OMG! The Graphic on the box of the beloved Twin Towers where I used to do business. That day I was Late and Thank god.
I'm sure you know what day I'm talking about......... I used to live in South Jersey. After that I now live in rural Georgia
July 4?
+AIO inc. I hope it isn't 9/11 .-.
everen lee Yes it is......And the Paris attacks are making it seem very fresh in my mind... Traumatized.... :(
everen lee
Reminds me too much of that terrible incident.
"I was walking through blood and bone in the streets of Manhattan looking for my brother"
"Oh, God, man I'm sorry"
"Yeah, he was in northern Canada."
:(
10:26 that scare though hahaha
can i play gta 5 on it i wont mind if it would run at medium graphics
+Al Zubair I can't tell if you are being serious.
If you are: Fuck no.
If you are not: Yeah. Sure it can. At 1 FPS.
no i tried it ran on ultra grahics in 60 fps but then i woke up from my dream
1fps? lllllllll
Reverse the polarity of the neutron flow! :D
Even if you can't get a motherboard working, I would atleast recommend using a hot air gun to pull all the significant chips to save them.

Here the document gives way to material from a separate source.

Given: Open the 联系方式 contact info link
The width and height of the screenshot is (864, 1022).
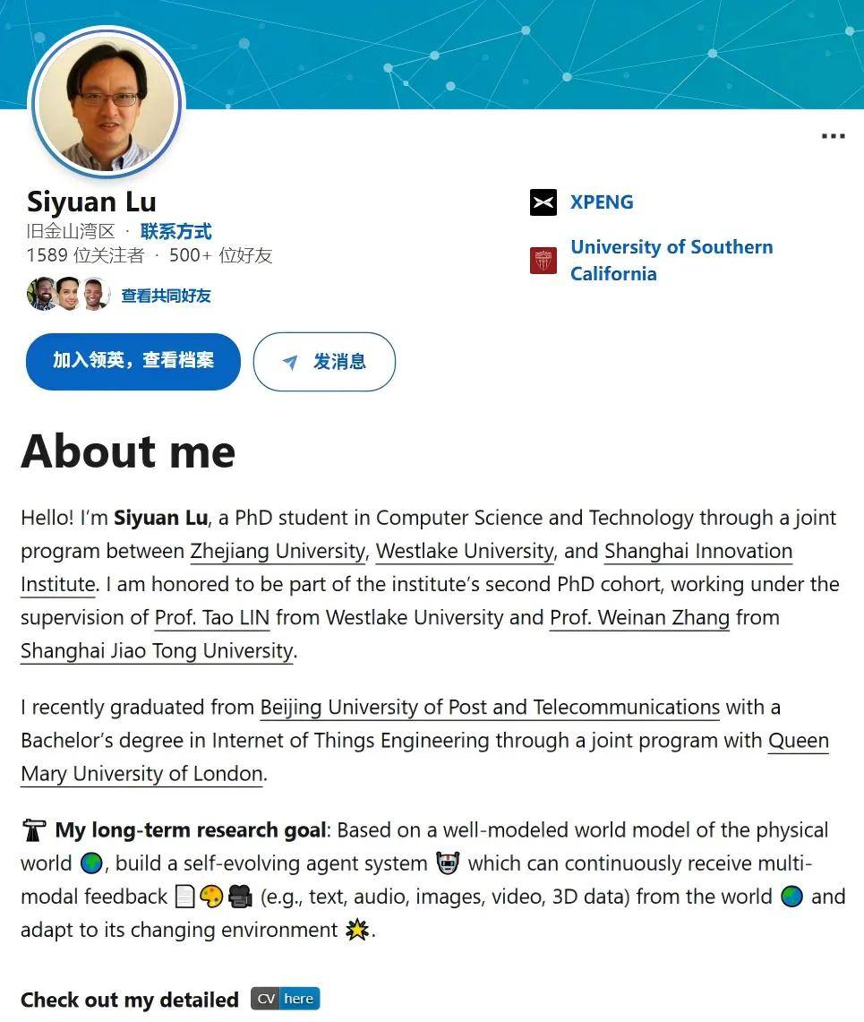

The battery is most likely a 3.6V non-rechargeable lithium battery.
That made me cringe. Voltage MATTERS, it's Amperage that does not. You can plug a power supply that has far more amps and the hardware would only draw what it needs, or less amps and it will fail to power on, but what ever voltage is rated for that is what you need to use. Modern electronics are actually designed to work around +/- 10% of their rated voltage, older ones were very picky. That was a really bad mistake to make for someone who does so much with computers. That and the fact that you didn't do a full visual inspection first, because you could have just powered it on with standard C sized batteries. This is the first time I have actually been disappointed. It's a real shame what happened here. Worst of all, a professional could have honestly probably repaired the damage. Would have been hacky, but given the size and quantity of components on these old machines, even blown PCB tracks could be repaired, not to mention how cheap and easy surface mount components are to acquire and replace today, so it's a double whammy that you scrapped it.
I know that, but as I said in the video, I wasn't getting any response out of the laptop, so I decided to get a bit "brute force" with it.
isn't that a bike battery at 8:30? maybe the amperage fried the power supply, again just guessing
Sounds like a Proprietary Laptop with Proprietary parts or outdated parts.